[Stored records]
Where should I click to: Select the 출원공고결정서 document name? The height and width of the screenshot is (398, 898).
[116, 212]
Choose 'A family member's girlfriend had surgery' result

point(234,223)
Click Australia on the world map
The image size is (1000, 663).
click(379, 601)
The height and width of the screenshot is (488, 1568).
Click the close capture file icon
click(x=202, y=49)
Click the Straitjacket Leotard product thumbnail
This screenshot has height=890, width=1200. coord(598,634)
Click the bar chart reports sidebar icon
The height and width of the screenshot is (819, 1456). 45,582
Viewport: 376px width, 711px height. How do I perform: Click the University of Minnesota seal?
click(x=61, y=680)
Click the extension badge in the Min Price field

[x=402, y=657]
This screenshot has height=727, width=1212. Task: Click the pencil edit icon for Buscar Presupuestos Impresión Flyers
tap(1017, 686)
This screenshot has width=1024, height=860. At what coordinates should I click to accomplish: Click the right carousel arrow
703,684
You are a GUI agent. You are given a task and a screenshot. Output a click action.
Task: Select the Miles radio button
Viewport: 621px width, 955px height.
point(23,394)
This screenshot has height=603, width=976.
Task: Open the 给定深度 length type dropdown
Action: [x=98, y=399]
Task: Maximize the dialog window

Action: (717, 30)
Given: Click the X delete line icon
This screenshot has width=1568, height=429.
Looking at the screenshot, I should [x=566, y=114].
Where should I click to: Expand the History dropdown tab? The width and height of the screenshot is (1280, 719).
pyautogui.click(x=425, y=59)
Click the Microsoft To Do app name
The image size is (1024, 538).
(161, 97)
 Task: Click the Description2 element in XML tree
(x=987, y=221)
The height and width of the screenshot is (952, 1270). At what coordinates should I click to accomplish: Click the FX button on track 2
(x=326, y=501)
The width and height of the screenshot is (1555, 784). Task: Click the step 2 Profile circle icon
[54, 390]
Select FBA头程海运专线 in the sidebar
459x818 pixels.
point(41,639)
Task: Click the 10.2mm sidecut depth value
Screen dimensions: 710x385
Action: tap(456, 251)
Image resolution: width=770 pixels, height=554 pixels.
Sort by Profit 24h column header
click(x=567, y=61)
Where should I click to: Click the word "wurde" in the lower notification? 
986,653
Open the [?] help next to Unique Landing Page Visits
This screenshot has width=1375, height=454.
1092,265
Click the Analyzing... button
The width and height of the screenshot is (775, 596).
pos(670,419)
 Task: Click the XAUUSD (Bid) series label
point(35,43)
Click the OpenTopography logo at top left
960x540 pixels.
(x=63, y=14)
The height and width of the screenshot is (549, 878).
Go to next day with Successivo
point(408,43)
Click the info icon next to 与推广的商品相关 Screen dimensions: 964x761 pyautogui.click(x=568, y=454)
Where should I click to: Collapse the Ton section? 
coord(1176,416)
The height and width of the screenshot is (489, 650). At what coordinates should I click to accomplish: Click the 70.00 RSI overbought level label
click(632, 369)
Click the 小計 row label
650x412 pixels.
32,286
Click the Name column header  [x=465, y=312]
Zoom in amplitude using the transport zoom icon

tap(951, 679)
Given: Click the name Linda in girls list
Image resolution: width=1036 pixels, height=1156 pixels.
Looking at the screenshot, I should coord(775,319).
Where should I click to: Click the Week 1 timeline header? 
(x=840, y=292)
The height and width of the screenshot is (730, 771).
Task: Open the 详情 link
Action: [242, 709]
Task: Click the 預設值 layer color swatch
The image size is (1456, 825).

**TASK DETAILS:** Copy the entries word for word. Leave nothing out.

**TASK OUTPUT:**
Where should I click to: Select the 출원공고결정서 document name? The height and width of the screenshot is (398, 898).
[116, 212]
Choose 'A family member's girlfriend had surgery' result

point(234,223)
Click Australia on the world map
The image size is (1000, 663).
click(379, 601)
The height and width of the screenshot is (488, 1568).
Click the close capture file icon
click(x=202, y=49)
Click the Straitjacket Leotard product thumbnail
This screenshot has height=890, width=1200. coord(598,634)
Click the bar chart reports sidebar icon
The height and width of the screenshot is (819, 1456). 45,582
Viewport: 376px width, 711px height. How do I perform: Click the University of Minnesota seal?
click(x=61, y=680)
Click the extension badge in the Min Price field

[x=402, y=657]
This screenshot has height=727, width=1212. Task: Click the pencil edit icon for Buscar Presupuestos Impresión Flyers
tap(1017, 686)
This screenshot has width=1024, height=860. At what coordinates should I click to accomplish: Click the right carousel arrow
703,684
You are a GUI agent. You are given a task and a screenshot. Output a click action.
Task: Select the Miles radio button
Viewport: 621px width, 955px height.
point(23,394)
This screenshot has height=603, width=976.
Task: Open the 给定深度 length type dropdown
Action: [x=98, y=399]
Task: Maximize the dialog window

Action: (717, 30)
Given: Click the X delete line icon
This screenshot has width=1568, height=429.
Looking at the screenshot, I should [x=566, y=114].
Where should I click to: Expand the History dropdown tab? The width and height of the screenshot is (1280, 719).
pyautogui.click(x=425, y=59)
Click the Microsoft To Do app name
The image size is (1024, 538).
(161, 97)
 Task: Click the Description2 element in XML tree
(x=987, y=221)
The height and width of the screenshot is (952, 1270). At what coordinates should I click to accomplish: Click the FX button on track 2
(x=326, y=501)
The width and height of the screenshot is (1555, 784). Task: Click the step 2 Profile circle icon
[54, 390]
Select FBA头程海运专线 in the sidebar
459x818 pixels.
point(41,639)
Task: Click the 10.2mm sidecut depth value
Screen dimensions: 710x385
Action: tap(456, 251)
Image resolution: width=770 pixels, height=554 pixels.
Sort by Profit 24h column header
click(x=567, y=61)
Where should I click to: Click the word "wurde" in the lower notification? 
986,653
Open the [?] help next to Unique Landing Page Visits
This screenshot has width=1375, height=454.
1092,265
Click the Analyzing... button
The width and height of the screenshot is (775, 596).
pos(670,419)
 Task: Click the XAUUSD (Bid) series label
point(35,43)
Click the OpenTopography logo at top left
960x540 pixels.
(x=63, y=14)
The height and width of the screenshot is (549, 878).
Go to next day with Successivo
point(408,43)
Click the info icon next to 与推广的商品相关 Screen dimensions: 964x761 pyautogui.click(x=568, y=454)
Where should I click to: Collapse the Ton section? 
coord(1176,416)
The height and width of the screenshot is (489, 650). At what coordinates should I click to accomplish: Click the 70.00 RSI overbought level label
click(632, 369)
Click the 小計 row label
650x412 pixels.
32,286
Click the Name column header  [x=465, y=312]
Zoom in amplitude using the transport zoom icon

tap(951, 679)
Given: Click the name Linda in girls list
Image resolution: width=1036 pixels, height=1156 pixels.
Looking at the screenshot, I should coord(775,319).
Where should I click to: Click the Week 1 timeline header? 
(x=840, y=292)
The height and width of the screenshot is (730, 771).
Task: Open the 详情 link
Action: [242, 709]
Task: Click the 預設值 layer color swatch
The image size is (1456, 825).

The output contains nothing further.